## What is expected:
After locating the line that contains "1024x600 pixels. Task: Click" in the data below, set down exactly that line and each one after it through the line that contains "You are a computer-use agent. The image size is (1500, 812).", and nothing more.

## Collected data:
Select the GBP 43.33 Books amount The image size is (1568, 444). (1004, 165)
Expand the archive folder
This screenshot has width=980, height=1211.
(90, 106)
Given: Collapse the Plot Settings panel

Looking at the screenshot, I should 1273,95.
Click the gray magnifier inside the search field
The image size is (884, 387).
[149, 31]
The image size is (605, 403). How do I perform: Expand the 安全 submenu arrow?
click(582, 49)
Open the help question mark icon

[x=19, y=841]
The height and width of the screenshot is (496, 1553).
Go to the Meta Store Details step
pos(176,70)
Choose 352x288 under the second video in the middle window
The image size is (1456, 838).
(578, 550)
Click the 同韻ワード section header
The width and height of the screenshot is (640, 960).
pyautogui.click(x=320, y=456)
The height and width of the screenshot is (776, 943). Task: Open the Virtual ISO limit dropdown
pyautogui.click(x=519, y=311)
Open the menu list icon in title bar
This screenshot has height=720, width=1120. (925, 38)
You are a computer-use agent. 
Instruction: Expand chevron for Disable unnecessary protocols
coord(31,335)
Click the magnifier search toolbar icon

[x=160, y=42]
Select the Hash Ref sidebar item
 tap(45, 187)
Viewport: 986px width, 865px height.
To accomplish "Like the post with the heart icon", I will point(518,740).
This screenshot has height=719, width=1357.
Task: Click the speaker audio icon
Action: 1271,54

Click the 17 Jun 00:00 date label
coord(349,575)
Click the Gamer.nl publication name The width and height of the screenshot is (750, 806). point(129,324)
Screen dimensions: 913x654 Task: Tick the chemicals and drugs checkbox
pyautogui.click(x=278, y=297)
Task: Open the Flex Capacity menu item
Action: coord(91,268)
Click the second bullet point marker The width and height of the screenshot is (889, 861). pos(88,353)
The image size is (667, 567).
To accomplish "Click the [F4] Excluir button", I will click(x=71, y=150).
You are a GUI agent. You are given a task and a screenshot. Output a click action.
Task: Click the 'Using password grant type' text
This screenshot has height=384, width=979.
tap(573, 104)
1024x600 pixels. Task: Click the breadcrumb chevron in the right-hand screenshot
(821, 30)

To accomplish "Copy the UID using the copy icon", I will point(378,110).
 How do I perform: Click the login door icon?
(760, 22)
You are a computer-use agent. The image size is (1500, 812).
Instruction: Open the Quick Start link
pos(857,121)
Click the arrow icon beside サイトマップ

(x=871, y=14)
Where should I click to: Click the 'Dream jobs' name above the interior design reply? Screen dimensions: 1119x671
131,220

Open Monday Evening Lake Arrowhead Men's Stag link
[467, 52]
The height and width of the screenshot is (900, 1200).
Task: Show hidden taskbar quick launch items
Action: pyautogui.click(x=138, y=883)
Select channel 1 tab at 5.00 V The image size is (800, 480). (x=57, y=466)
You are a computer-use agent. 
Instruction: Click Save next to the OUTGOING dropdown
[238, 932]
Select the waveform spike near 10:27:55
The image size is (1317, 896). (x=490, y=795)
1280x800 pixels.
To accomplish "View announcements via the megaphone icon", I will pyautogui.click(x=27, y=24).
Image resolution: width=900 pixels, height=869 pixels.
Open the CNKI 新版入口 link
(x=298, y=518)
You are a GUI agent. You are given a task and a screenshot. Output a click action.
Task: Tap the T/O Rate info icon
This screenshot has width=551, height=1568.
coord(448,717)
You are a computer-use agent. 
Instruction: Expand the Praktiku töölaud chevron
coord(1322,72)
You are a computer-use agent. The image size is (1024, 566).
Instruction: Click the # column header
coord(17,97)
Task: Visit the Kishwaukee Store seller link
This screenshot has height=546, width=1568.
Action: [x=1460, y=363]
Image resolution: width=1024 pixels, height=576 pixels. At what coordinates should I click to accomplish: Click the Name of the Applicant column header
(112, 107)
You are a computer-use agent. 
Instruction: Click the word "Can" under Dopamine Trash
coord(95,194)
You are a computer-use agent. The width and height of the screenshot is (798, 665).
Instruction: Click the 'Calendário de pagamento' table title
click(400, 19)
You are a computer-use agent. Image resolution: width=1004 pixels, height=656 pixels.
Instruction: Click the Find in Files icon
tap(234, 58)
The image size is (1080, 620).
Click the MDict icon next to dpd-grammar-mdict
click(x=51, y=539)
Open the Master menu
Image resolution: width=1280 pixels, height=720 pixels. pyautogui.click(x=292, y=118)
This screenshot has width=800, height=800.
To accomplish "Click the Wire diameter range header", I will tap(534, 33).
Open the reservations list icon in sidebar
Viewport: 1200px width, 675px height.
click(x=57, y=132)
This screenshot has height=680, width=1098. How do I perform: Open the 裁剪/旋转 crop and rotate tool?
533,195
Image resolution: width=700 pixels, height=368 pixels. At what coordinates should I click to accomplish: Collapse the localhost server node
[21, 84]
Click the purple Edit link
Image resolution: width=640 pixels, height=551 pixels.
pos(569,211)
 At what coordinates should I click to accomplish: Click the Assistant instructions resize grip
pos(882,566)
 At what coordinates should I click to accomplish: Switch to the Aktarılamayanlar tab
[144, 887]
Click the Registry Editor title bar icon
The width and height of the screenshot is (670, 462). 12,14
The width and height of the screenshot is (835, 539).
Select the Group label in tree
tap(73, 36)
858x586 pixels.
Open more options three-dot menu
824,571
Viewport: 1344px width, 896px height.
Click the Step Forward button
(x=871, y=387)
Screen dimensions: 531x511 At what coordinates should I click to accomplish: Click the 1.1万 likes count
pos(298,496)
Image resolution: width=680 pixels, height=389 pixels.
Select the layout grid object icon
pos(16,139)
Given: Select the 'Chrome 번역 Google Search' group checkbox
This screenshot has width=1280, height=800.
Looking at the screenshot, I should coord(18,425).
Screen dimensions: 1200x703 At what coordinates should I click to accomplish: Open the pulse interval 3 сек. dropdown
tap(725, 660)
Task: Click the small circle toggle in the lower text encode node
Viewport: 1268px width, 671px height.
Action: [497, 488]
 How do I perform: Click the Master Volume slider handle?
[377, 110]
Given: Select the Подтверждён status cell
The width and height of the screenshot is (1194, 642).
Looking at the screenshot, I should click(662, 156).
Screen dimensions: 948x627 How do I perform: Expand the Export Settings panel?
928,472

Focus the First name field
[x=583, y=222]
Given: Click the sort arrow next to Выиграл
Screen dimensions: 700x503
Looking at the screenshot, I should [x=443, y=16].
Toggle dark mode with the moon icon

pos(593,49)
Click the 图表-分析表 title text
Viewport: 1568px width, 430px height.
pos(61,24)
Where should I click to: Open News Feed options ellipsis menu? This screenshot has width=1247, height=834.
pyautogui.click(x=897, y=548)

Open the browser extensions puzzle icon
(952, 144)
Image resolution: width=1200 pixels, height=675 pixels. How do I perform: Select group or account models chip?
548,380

## Task result:
1024x600 pixels. Task: Click the breadcrumb chevron in the right-hand screenshot
(821, 30)

To accomplish "Copy the UID using the copy icon", I will point(378,110).
 How do I perform: Click the login door icon?
(760, 22)
You are a computer-use agent. The image size is (1500, 812).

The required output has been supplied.